(Data provided)
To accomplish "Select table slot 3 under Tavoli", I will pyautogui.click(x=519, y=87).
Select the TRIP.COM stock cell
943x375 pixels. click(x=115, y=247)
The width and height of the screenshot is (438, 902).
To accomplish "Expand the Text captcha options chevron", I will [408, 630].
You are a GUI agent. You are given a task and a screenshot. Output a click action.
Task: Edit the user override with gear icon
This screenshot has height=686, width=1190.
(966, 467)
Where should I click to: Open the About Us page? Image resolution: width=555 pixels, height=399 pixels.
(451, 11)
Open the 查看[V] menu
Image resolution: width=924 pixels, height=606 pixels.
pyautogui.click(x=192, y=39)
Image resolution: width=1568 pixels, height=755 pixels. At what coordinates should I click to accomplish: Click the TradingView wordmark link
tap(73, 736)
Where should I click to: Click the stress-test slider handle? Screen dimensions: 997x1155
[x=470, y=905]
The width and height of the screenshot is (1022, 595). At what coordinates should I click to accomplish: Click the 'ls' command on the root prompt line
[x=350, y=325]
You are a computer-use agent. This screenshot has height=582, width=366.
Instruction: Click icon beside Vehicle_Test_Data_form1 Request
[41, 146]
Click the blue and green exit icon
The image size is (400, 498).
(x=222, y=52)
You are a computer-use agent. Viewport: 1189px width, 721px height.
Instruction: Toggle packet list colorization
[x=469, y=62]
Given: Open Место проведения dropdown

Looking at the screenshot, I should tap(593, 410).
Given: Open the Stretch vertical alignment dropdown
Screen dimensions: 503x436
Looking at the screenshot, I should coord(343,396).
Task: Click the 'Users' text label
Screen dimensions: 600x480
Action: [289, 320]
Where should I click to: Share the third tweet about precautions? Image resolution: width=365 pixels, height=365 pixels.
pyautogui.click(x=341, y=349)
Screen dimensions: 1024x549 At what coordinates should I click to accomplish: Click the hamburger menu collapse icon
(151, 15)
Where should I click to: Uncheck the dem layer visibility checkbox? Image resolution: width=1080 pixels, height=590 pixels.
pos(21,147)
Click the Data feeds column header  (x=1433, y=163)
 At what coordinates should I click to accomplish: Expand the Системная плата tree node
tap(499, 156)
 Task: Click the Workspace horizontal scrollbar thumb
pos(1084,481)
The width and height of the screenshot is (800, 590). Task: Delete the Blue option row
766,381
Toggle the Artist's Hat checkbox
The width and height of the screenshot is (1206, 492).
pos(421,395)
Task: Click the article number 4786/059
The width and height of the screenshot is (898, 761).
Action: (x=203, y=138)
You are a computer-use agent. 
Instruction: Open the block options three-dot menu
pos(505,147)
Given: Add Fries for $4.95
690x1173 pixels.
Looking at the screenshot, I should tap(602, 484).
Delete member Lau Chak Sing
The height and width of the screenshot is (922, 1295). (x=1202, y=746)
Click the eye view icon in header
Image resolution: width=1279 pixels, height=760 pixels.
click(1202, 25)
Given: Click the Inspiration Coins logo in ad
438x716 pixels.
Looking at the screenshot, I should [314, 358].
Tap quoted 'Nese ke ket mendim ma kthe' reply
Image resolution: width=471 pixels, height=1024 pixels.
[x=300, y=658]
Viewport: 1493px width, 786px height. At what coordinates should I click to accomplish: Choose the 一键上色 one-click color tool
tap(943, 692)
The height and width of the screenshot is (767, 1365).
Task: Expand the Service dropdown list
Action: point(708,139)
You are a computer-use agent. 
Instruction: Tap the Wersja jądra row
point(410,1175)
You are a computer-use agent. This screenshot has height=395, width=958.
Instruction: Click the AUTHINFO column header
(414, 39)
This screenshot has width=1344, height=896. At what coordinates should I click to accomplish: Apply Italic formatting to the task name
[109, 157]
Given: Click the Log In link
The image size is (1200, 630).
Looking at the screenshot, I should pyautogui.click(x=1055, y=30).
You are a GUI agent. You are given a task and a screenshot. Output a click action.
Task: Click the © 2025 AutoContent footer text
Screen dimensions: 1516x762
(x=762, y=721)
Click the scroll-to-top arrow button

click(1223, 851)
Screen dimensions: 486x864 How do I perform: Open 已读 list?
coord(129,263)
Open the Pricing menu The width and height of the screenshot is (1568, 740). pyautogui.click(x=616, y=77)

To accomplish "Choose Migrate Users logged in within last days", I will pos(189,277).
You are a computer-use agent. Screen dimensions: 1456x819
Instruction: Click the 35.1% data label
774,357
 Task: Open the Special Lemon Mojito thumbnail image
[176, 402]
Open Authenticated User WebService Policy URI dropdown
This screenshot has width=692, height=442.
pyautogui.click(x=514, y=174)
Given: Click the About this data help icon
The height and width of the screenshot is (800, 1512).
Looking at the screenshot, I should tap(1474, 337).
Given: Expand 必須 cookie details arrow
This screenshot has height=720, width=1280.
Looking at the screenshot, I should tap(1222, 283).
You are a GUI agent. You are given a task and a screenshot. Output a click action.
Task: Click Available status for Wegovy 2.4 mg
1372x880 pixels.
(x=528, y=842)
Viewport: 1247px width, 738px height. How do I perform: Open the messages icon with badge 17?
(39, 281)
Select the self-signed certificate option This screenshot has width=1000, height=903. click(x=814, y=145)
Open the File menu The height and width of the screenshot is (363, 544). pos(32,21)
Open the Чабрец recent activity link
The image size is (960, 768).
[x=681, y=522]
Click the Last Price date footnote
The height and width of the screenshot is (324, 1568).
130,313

(Required work) Copy out every line above where "computer" is present.

(Solved exercise)
You are a computer-use agent. This screenshot has height=582, width=366.
You are a computer-use agent. Viewport: 1189px width, 721px height.
You are a computer-use agent. 
You are a computer-use agent. 
You are a computer-use agent. This screenshot has height=395, width=958.
You are a computer-use agent. Screen dimensions: 1456x819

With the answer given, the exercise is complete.